Investing.com - The pound rose against the dollar on Wednesday
after the Federal Reserve said it was leaving interest rates near
zero and was sticking with its monthly stimulus programs.
In U.S. trading on Wednesday, GBP/USD was trading at 1.5796, up
0.21%, up from a session low of 1.5725 and off from a high of
The pair was likely to find support at 1.5675, Monday's low, and
resistance at 1.5892, the high from Jan. 23.
The dollar fell after the Federal Reserve announced it was sticking
with loose monetary policies, including its USD85 billion monthly
bond-purchasing program, known as quantitative easing, which
weakens the dollar as a side effect.
"Although strains in global financial markets have eased somewhat,
the Committee continues to see downside risks to the economic
outlook," the Federal Open Market Committee in charge of setting
interest rates said in a statement.
Earlier Wednesday, The Commerce Department reported that the U.S.

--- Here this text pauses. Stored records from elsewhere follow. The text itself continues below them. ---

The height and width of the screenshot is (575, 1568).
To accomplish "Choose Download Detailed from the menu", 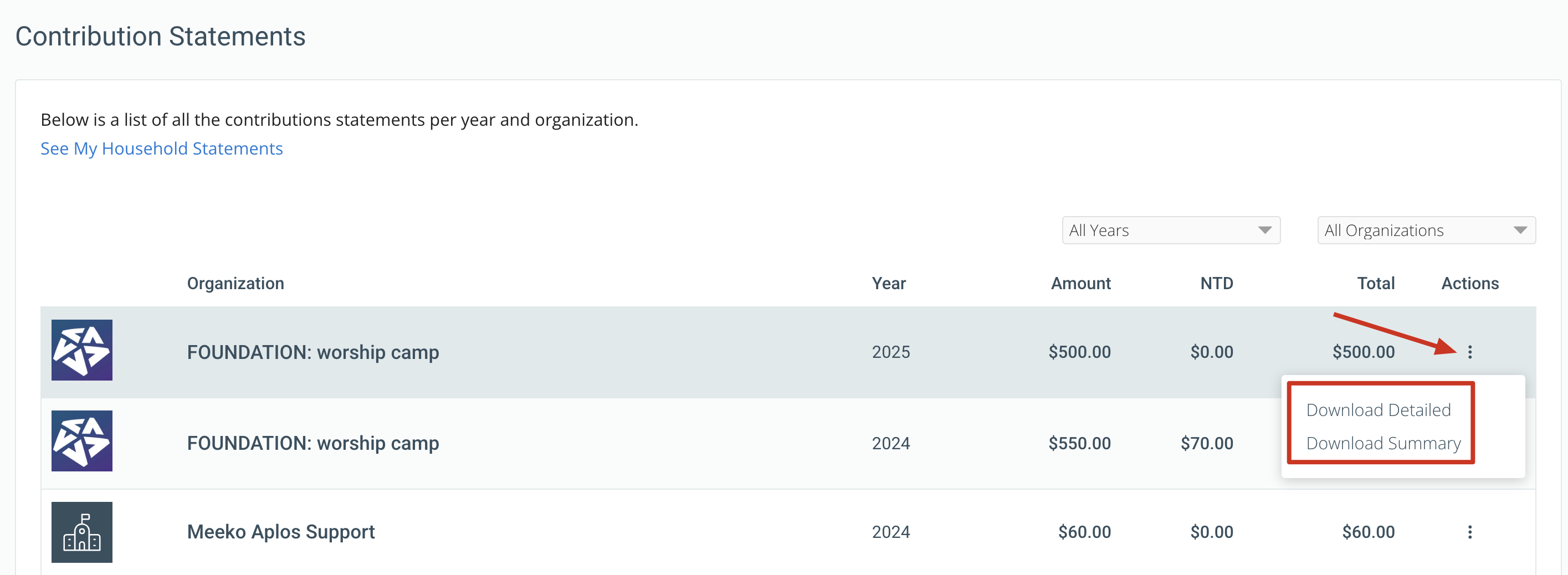I will (1378, 410).
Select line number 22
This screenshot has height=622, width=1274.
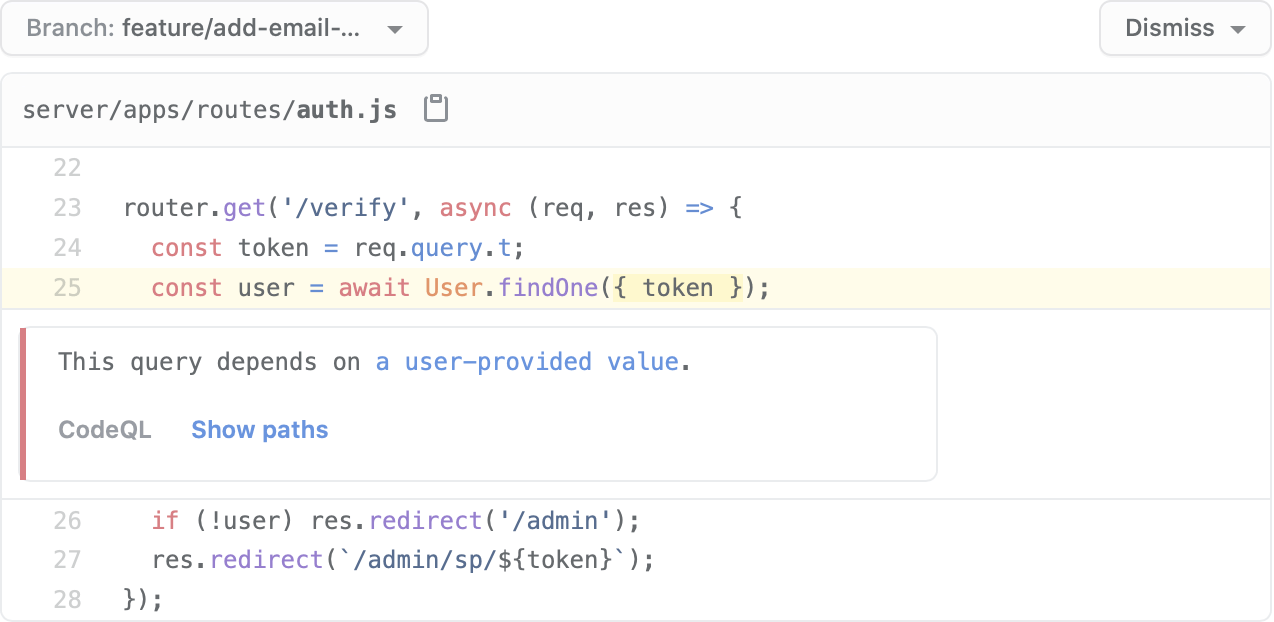(x=67, y=168)
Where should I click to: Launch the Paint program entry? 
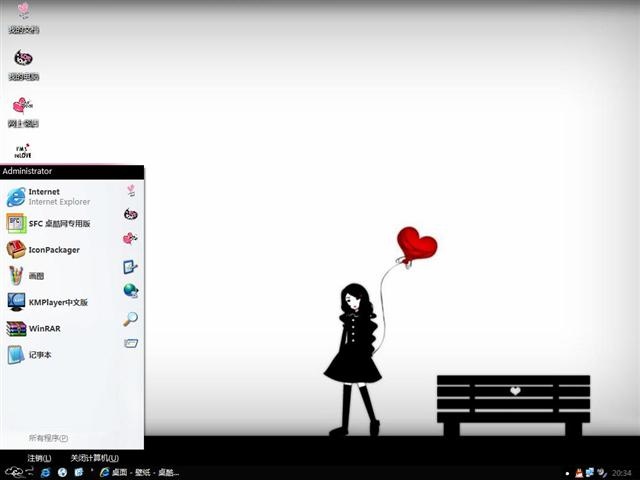click(25, 276)
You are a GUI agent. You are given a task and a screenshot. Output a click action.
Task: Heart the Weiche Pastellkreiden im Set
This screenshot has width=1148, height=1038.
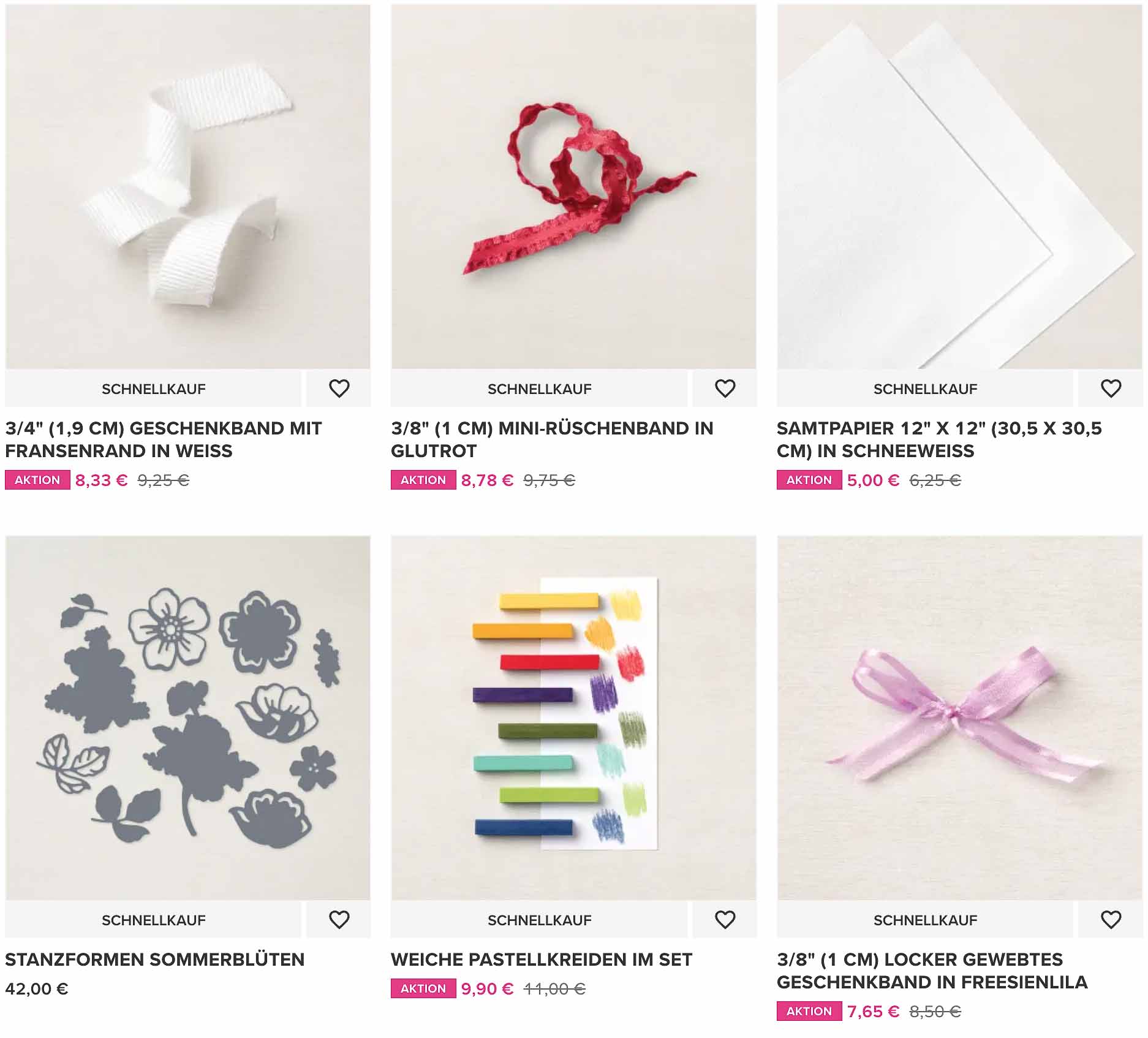725,920
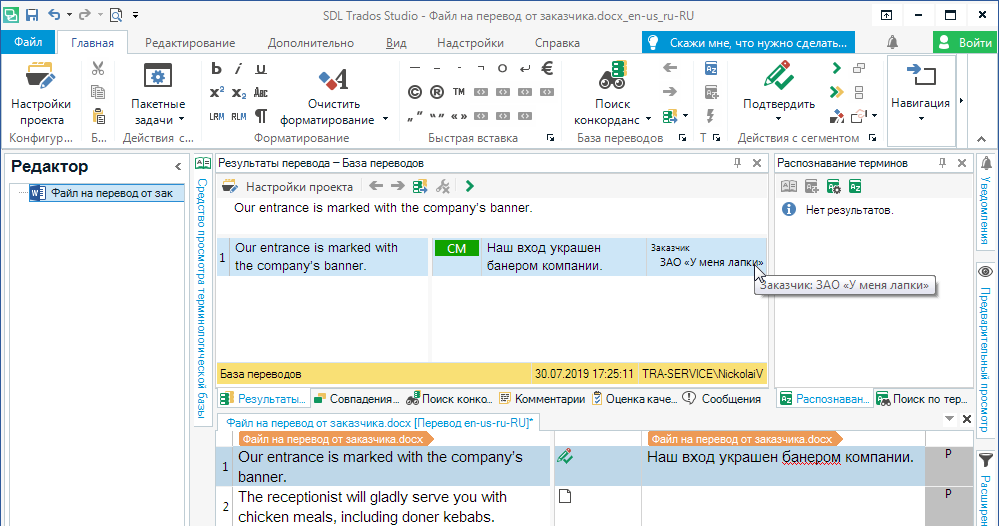
Task: Insert the euro symbol from quick insert
Action: [547, 68]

gross domestic product contracted for the first time since the
second quarter of 2009 in the three months ending December,
shrinking by 0.1%.
Economists were forecasting growth of 1.1% after a 3.1% expansion
in the preceding quarter,.
A 6.6% decline in government spending and a significant drop in
private inventories contributed to the contraction, which did come
with several silver linings.
The report added that consumer spending rose by 2.2% and business
investment was 8.8% higher in the fourth quarter of last year.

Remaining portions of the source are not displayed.